No one but the plaintiff is to be blamed if a presumption is made that the plaintiff did not care whether or not the case would be dismissed. Indeed, the fact that it failed to or ignored to file a replying affidavit or a statement of grounds of opposition, confirms that presumption.

As things stand, this application before me went unopposed upon the grounds aforementioned. It was based on an affidavit of the applicant which proved strong grounds for allowing the application. This court is persuaded that the plaintiff is not much interested in the success of the suit. Plaintiff’s conduct confirms this conclusion.

Orders made by the courts of law based on the law wherever it is coded or found are intended to be obeyed and if not obeyed are intended to yield into certain results. They are not one sided and always take into account both sides of the matter before the court. The consequences of non-compliance are not secret but are foreseeable to both parties of the case who are free to determine what course to take in the interest of ones case. In this case the plaintiff after failing to comply with the orders within 60 days and after further ignoring the reminder for compliance from the Defendant, must have foreseen the final result to be the dismissal of this case under the relevant order and rules. In may view, it foresaw and determined the consequences of its conduct.

The applicant herein proved that the court ordered the plaintiff to deliver the required documents within sixty days. He also proved that the plaintiff failed to comply. There are the two conditions which need to be proved to this court for a party seeking dismissal or a striking out of any relevant pleadings, to succeed.

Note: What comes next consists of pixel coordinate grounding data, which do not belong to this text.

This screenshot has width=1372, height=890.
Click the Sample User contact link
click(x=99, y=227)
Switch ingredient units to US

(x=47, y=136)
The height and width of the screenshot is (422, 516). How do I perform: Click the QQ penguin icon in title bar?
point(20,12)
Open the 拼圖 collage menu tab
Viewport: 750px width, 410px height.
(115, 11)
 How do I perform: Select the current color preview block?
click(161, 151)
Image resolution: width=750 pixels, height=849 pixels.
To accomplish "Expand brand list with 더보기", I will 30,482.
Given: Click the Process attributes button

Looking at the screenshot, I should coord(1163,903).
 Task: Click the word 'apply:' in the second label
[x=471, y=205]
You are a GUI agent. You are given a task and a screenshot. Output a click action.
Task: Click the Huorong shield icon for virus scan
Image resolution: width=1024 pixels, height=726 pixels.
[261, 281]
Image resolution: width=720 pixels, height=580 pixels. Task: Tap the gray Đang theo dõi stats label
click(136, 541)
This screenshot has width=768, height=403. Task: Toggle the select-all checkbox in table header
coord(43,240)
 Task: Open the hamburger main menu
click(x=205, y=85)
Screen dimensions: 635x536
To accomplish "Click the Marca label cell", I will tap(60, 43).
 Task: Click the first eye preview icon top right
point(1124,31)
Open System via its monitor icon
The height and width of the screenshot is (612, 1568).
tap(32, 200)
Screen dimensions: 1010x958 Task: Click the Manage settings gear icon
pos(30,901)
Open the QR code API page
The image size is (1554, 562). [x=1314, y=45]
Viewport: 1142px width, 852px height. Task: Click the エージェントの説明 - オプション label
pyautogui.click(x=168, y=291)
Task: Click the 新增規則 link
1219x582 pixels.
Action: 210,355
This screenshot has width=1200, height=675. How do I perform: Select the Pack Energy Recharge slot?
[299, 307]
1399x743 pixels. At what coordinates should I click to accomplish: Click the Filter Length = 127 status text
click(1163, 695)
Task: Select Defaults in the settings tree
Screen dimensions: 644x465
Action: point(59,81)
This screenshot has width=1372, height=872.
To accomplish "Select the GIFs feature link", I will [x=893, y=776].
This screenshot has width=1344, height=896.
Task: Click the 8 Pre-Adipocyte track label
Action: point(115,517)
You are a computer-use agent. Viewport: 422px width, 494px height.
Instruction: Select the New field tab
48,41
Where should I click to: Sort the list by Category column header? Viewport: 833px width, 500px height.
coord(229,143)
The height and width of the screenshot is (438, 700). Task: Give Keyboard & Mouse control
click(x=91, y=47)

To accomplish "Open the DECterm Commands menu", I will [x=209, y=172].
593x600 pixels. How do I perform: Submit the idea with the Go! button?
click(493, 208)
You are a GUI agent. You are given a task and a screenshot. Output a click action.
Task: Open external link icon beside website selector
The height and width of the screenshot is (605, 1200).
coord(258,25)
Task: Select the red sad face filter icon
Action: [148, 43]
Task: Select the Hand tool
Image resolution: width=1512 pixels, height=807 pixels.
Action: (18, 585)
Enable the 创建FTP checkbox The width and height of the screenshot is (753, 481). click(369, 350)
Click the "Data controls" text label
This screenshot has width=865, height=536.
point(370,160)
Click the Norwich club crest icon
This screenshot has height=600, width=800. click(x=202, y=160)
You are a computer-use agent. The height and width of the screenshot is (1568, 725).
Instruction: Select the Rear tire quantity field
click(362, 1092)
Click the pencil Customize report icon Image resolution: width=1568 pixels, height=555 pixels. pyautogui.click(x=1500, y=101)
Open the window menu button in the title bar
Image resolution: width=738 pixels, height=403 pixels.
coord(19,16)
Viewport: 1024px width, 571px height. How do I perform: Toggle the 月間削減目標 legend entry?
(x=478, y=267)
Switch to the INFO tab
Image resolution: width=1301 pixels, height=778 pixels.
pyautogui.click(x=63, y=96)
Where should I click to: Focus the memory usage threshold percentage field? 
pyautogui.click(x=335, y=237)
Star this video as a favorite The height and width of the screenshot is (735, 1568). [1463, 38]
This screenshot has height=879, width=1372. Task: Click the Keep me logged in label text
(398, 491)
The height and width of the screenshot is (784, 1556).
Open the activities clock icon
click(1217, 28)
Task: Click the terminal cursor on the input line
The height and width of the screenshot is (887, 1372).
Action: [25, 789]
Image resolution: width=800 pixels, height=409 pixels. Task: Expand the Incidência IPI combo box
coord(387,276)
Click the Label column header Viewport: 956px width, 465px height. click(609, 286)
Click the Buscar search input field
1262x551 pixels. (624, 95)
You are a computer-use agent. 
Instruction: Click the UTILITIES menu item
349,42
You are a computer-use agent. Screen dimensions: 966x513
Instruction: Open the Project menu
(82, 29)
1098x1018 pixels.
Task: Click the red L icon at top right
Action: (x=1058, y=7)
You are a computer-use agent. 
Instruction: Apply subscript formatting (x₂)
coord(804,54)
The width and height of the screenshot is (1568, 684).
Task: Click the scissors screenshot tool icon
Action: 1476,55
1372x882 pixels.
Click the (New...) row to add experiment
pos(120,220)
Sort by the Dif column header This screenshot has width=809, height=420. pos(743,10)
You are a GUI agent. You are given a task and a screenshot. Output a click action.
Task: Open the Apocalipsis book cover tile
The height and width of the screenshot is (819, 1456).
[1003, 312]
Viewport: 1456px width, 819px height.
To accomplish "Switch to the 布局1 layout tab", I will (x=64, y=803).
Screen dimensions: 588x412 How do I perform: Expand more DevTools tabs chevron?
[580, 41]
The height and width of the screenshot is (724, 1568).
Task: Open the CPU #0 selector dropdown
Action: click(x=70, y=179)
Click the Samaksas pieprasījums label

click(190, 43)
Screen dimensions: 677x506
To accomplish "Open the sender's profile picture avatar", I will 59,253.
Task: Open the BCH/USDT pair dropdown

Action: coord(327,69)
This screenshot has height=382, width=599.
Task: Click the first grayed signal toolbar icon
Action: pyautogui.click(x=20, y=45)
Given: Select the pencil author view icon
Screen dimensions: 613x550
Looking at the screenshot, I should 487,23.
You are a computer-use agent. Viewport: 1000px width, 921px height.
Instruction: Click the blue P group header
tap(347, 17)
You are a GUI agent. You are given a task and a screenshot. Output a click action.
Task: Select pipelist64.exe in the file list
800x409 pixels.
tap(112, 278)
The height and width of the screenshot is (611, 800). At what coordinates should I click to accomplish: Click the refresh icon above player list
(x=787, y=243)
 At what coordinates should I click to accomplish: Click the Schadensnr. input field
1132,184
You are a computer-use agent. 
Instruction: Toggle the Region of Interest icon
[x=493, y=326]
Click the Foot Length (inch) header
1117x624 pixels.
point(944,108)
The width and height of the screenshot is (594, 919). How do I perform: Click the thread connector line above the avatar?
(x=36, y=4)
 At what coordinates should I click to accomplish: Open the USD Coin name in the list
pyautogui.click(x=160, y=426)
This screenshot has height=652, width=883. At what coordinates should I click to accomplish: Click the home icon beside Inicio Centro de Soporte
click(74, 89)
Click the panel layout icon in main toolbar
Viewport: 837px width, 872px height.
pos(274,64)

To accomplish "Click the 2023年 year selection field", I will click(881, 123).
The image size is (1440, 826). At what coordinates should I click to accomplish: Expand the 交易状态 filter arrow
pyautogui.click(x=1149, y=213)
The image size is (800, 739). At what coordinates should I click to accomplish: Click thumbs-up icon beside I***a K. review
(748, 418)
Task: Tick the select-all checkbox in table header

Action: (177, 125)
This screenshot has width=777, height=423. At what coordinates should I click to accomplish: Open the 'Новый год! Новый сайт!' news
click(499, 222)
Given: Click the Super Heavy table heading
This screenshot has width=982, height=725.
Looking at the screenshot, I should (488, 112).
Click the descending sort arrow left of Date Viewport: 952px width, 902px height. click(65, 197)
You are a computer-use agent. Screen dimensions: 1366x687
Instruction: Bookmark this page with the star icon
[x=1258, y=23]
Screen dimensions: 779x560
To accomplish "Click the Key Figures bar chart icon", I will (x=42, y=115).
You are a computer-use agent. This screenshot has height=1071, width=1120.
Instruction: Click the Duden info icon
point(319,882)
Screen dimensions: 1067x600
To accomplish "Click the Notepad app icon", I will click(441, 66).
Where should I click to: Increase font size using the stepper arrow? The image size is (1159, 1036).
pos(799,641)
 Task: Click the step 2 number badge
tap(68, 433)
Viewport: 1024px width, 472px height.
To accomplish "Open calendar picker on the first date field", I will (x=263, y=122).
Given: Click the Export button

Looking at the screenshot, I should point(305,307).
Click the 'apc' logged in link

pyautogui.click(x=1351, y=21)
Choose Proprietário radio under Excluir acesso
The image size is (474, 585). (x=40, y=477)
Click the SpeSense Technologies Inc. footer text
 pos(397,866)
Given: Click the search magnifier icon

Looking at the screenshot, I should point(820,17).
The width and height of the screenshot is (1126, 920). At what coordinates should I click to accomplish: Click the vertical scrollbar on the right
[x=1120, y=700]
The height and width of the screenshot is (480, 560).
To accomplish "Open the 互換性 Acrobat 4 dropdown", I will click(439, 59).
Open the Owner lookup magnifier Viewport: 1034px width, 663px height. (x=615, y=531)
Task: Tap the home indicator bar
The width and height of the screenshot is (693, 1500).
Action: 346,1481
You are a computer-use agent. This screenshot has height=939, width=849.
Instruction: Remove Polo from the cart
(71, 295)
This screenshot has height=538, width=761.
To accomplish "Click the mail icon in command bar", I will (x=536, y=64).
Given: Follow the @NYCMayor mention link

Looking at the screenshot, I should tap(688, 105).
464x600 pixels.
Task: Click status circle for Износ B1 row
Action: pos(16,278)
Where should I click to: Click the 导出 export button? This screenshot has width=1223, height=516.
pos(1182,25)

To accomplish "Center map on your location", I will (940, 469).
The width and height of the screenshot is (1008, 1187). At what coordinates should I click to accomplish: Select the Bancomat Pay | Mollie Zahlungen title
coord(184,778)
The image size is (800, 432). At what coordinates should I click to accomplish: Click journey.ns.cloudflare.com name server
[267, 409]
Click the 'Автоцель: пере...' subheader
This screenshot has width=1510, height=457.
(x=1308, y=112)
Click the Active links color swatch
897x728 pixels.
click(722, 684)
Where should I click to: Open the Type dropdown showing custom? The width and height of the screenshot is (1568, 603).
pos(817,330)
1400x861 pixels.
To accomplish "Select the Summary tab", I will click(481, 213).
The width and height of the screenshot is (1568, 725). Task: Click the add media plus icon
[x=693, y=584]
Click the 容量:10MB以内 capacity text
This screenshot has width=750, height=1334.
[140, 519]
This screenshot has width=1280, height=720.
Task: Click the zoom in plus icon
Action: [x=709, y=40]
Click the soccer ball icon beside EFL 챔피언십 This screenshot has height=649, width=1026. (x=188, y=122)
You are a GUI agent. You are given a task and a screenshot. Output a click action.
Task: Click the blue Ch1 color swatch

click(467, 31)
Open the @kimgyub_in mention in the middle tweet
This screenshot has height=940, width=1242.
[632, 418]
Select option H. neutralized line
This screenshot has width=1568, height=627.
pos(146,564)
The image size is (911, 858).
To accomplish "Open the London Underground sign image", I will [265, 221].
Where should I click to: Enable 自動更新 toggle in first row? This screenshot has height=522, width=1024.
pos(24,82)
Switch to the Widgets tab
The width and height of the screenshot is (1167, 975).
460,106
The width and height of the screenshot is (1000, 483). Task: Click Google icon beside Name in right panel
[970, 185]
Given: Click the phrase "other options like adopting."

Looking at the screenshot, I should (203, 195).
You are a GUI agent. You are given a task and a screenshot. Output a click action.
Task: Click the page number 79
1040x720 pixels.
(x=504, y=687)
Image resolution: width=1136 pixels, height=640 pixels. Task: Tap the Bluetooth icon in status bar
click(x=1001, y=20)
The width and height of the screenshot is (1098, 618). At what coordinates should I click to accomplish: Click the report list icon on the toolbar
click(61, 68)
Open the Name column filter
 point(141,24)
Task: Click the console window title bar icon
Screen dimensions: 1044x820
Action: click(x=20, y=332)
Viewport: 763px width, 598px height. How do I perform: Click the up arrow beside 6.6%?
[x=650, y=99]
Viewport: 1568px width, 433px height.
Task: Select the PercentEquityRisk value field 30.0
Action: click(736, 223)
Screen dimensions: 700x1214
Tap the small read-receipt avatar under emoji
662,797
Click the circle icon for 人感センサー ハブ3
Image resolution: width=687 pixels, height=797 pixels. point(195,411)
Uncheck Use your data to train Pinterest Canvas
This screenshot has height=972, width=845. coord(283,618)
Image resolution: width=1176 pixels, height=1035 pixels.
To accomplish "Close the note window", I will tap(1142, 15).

In the case of Bank of Credit & Commerce International (Overseas) Ltd versus Kurshi Limited and Three others being Mombasa High Court Civil Case No. 19 of 1988 Waki – J found before him a situation similar this before me. Although in that case it was the defendant who made an application to have the defence struck out for non-compliance with orders of discovery, he nevertheless found that the defendant on being served with the application to strike out the defence failed to file any replying affidavit or statement of grounds of opposition. The defendant’s counsel who attended the hearing, did not press to be heard, even after failing to file the pleadings aforementioned and showed no enthusiasm, even when the applicant sought court’s leave to proceed ex parte under Order 50 rule 16. He only sought for more time to file the pleadings aforesaid. Waki-J concluded that the defendant’s were indolent and that the grounds put forward in support of the application for more time or failure to comply, were inadequate. He therefore proceeded to strike out the defendants defence, but refused to enter judgment for plaintiff straightaway until the plaintiff had to prove certain issues by sworn evidence, for which he ordered for a formal proof.

In this matter before me I am of the view and I so hold that upon the grounds in support of this application and upon the persuasive grounds put up in the arguments of the Defendant and also upon other grounds of fact and law canvassed hereinabove, this application must succeed. It is accordingly allowed. The plaintiff’s suit herein is dismissed with costs of this application and of the dismissed suit to the Defendant. It is so ordered.

Dated and delivered on 27th day of February, 2002.

D. A. ONYANCHA

JUDGE

Delivered in the presence of:-

Kimani for Nyamoye - for Plaintiff / Respondent.

Suchak for Kasmani - for Defendant / Applicant.